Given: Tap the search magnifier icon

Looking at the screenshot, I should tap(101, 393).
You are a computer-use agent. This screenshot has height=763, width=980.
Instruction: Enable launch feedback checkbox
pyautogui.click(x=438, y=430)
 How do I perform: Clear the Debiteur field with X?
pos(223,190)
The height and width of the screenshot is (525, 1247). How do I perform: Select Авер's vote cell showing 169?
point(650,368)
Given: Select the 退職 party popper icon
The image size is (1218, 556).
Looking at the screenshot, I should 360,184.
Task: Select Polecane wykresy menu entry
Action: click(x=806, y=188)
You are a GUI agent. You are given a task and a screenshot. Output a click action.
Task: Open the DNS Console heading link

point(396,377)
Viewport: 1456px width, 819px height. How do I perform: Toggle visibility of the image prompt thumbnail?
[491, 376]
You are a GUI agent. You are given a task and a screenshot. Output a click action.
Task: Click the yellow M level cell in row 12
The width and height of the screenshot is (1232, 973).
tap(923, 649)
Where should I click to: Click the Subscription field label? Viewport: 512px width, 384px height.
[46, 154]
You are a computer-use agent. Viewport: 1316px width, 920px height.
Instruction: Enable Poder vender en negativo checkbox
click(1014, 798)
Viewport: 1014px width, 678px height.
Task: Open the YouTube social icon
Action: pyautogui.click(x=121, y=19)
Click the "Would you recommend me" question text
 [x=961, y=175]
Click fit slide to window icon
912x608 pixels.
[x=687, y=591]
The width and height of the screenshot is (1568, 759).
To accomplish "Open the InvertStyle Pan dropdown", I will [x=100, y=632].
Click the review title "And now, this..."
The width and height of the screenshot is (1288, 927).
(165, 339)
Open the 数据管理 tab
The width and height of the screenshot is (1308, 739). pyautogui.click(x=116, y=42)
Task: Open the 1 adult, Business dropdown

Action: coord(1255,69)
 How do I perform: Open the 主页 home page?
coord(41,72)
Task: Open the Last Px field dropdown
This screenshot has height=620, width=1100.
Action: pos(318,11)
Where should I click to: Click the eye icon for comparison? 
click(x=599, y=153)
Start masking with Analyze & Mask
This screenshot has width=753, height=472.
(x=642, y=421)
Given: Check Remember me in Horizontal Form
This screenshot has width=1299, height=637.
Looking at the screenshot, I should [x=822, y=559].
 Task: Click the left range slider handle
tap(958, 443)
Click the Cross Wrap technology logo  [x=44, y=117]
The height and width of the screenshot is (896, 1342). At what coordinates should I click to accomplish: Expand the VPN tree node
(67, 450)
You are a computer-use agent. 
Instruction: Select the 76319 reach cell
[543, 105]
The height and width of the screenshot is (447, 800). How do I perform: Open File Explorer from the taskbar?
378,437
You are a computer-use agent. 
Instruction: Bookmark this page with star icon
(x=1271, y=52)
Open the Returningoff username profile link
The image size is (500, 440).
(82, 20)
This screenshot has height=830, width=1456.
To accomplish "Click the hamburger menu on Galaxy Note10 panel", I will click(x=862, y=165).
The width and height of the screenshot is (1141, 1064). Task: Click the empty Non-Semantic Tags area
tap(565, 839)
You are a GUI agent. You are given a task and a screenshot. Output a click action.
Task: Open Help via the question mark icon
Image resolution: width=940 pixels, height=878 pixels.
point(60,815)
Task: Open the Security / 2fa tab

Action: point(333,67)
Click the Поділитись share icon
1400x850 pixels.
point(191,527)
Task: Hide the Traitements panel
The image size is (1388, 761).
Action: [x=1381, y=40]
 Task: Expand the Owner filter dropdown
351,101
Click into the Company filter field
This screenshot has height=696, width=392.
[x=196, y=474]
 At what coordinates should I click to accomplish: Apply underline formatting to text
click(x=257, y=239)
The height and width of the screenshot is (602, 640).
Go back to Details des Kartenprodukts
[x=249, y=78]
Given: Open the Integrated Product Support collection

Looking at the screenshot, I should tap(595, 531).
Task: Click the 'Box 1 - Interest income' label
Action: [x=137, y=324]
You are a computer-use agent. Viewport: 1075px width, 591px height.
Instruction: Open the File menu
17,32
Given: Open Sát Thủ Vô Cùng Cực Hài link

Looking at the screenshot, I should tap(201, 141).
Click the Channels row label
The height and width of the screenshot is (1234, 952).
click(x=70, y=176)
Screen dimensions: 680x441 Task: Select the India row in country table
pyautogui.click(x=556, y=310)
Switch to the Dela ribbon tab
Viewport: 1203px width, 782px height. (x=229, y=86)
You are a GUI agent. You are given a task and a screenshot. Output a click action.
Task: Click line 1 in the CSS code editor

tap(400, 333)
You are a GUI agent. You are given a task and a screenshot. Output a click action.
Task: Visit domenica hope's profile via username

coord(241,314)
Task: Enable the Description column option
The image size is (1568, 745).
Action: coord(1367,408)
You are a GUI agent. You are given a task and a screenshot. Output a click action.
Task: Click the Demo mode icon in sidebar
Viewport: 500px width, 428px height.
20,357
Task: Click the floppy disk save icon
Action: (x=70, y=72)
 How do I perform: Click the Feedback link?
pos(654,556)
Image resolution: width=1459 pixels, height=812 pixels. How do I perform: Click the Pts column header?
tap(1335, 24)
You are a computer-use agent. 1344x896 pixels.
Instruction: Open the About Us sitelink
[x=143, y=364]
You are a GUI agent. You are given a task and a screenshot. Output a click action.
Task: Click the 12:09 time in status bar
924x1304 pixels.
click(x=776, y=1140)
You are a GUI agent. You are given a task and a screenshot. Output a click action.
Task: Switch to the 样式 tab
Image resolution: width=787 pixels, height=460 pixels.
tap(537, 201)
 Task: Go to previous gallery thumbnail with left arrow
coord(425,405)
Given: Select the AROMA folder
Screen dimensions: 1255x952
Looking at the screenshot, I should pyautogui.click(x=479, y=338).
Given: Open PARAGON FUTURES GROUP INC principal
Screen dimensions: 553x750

WORK ORDER:
The complete data is to be transcribed verbatim.

SOLUTION TO THIS PROBLEM:
Given: Tap the search magnifier icon

Looking at the screenshot, I should tap(101, 393).
You are a computer-use agent. This screenshot has height=763, width=980.
Instruction: Enable launch feedback checkbox
pyautogui.click(x=438, y=430)
 How do I perform: Clear the Debiteur field with X?
pos(223,190)
The height and width of the screenshot is (525, 1247). How do I perform: Select Авер's vote cell showing 169?
point(650,368)
Given: Select the 退職 party popper icon
The image size is (1218, 556).
Looking at the screenshot, I should 360,184.
Task: Select Polecane wykresy menu entry
Action: click(x=806, y=188)
You are a GUI agent. You are given a task and a screenshot. Output a click action.
Task: Open the DNS Console heading link

point(396,377)
Viewport: 1456px width, 819px height. How do I perform: Toggle visibility of the image prompt thumbnail?
[491, 376]
You are a GUI agent. You are given a task and a screenshot. Output a click action.
Task: Click the yellow M level cell in row 12
The width and height of the screenshot is (1232, 973).
tap(923, 649)
Where should I click to: Click the Subscription field label? Viewport: 512px width, 384px height.
[46, 154]
You are a computer-use agent. Viewport: 1316px width, 920px height.
Instruction: Enable Poder vender en negativo checkbox
click(1014, 798)
Viewport: 1014px width, 678px height.
Task: Open the YouTube social icon
Action: pyautogui.click(x=121, y=19)
Click the "Would you recommend me" question text
 [x=961, y=175]
Click fit slide to window icon
912x608 pixels.
[x=687, y=591]
The width and height of the screenshot is (1568, 759).
To accomplish "Open the InvertStyle Pan dropdown", I will [x=100, y=632].
Click the review title "And now, this..."
The width and height of the screenshot is (1288, 927).
(165, 339)
Open the 数据管理 tab
The width and height of the screenshot is (1308, 739). pyautogui.click(x=116, y=42)
Task: Open the 1 adult, Business dropdown

Action: coord(1255,69)
 How do I perform: Open the 主页 home page?
coord(41,72)
Task: Open the Last Px field dropdown
This screenshot has height=620, width=1100.
Action: pos(318,11)
Where should I click to: Click the eye icon for comparison? 
click(x=599, y=153)
Start masking with Analyze & Mask
This screenshot has width=753, height=472.
(x=642, y=421)
Given: Check Remember me in Horizontal Form
This screenshot has width=1299, height=637.
Looking at the screenshot, I should [x=822, y=559].
 Task: Click the left range slider handle
tap(958, 443)
Click the Cross Wrap technology logo  [x=44, y=117]
The height and width of the screenshot is (896, 1342). At what coordinates should I click to accomplish: Expand the VPN tree node
(67, 450)
You are a computer-use agent. 
Instruction: Select the 76319 reach cell
[543, 105]
The height and width of the screenshot is (447, 800). How do I perform: Open File Explorer from the taskbar?
378,437
You are a computer-use agent. 
Instruction: Bookmark this page with star icon
(x=1271, y=52)
Open the Returningoff username profile link
The image size is (500, 440).
(82, 20)
This screenshot has height=830, width=1456.
To accomplish "Click the hamburger menu on Galaxy Note10 panel", I will click(x=862, y=165).
The width and height of the screenshot is (1141, 1064). Task: Click the empty Non-Semantic Tags area
tap(565, 839)
You are a GUI agent. You are given a task and a screenshot. Output a click action.
Task: Open Help via the question mark icon
Image resolution: width=940 pixels, height=878 pixels.
point(60,815)
Task: Open the Security / 2fa tab

Action: point(333,67)
Click the Поділитись share icon
1400x850 pixels.
point(191,527)
Task: Hide the Traitements panel
The image size is (1388, 761).
Action: [x=1381, y=40]
 Task: Expand the Owner filter dropdown
351,101
Click into the Company filter field
This screenshot has height=696, width=392.
[x=196, y=474]
 At what coordinates should I click to accomplish: Apply underline formatting to text
click(x=257, y=239)
The height and width of the screenshot is (602, 640).
Go back to Details des Kartenprodukts
[x=249, y=78]
Given: Open the Integrated Product Support collection

Looking at the screenshot, I should tap(595, 531).
Task: Click the 'Box 1 - Interest income' label
Action: [x=137, y=324]
You are a computer-use agent. Viewport: 1075px width, 591px height.
Instruction: Open the File menu
17,32
Given: Open Sát Thủ Vô Cùng Cực Hài link

Looking at the screenshot, I should tap(201, 141).
Click the Channels row label
The height and width of the screenshot is (1234, 952).
click(x=70, y=176)
Screen dimensions: 680x441 Task: Select the India row in country table
pyautogui.click(x=556, y=310)
Switch to the Dela ribbon tab
Viewport: 1203px width, 782px height. (x=229, y=86)
You are a GUI agent. You are given a task and a screenshot. Output a click action.
Task: Click line 1 in the CSS code editor

tap(400, 333)
You are a GUI agent. You are given a task and a screenshot. Output a click action.
Task: Visit domenica hope's profile via username

coord(241,314)
Task: Enable the Description column option
The image size is (1568, 745).
Action: coord(1367,408)
You are a GUI agent. You are given a task and a screenshot. Output a click action.
Task: Click the Demo mode icon in sidebar
Viewport: 500px width, 428px height.
20,357
Task: Click the floppy disk save icon
Action: (x=70, y=72)
 How do I perform: Click the Feedback link?
pos(654,556)
Image resolution: width=1459 pixels, height=812 pixels. How do I perform: Click the Pts column header?
tap(1335, 24)
You are a computer-use agent. 1344x896 pixels.
Instruction: Open the About Us sitelink
[x=143, y=364]
You are a GUI agent. You are given a task and a screenshot. Output a click action.
Task: Click the 12:09 time in status bar
924x1304 pixels.
click(x=776, y=1140)
You are a GUI agent. You are given a task and a screenshot. Output a click action.
Task: Switch to the 样式 tab
Image resolution: width=787 pixels, height=460 pixels.
tap(537, 201)
 Task: Go to previous gallery thumbnail with left arrow
coord(425,405)
Given: Select the AROMA folder
Screen dimensions: 1255x952
Looking at the screenshot, I should pyautogui.click(x=479, y=338).
Given: Open PARAGON FUTURES GROUP INC principal
Screen dimensions: 553x750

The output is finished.